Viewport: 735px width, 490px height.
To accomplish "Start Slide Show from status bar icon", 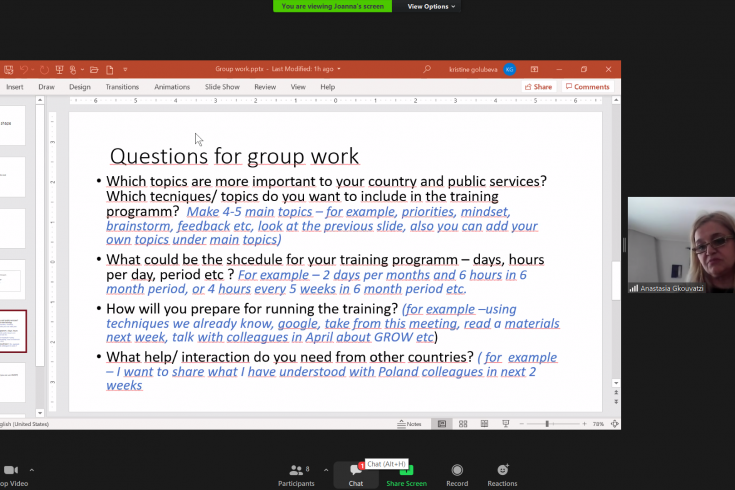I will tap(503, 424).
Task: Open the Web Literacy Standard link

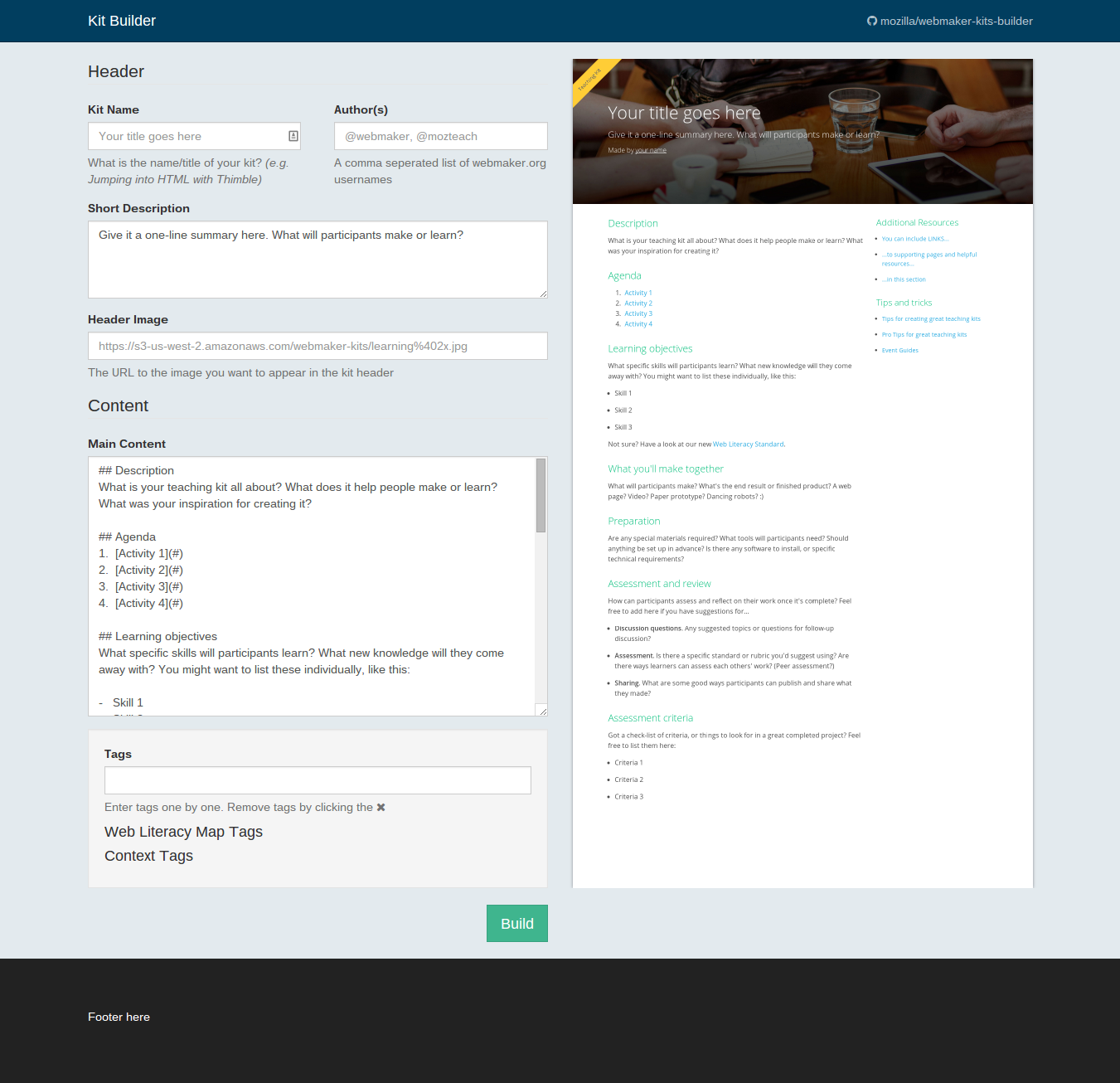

● ● ●

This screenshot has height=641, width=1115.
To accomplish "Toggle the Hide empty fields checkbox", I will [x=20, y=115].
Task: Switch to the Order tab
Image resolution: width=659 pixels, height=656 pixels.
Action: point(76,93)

● ● ●

Extract every line above containing the word "Task".

YOUR SOLUTION —
Task: Open the Web Literacy Standard link
Task: Switch to the Order tab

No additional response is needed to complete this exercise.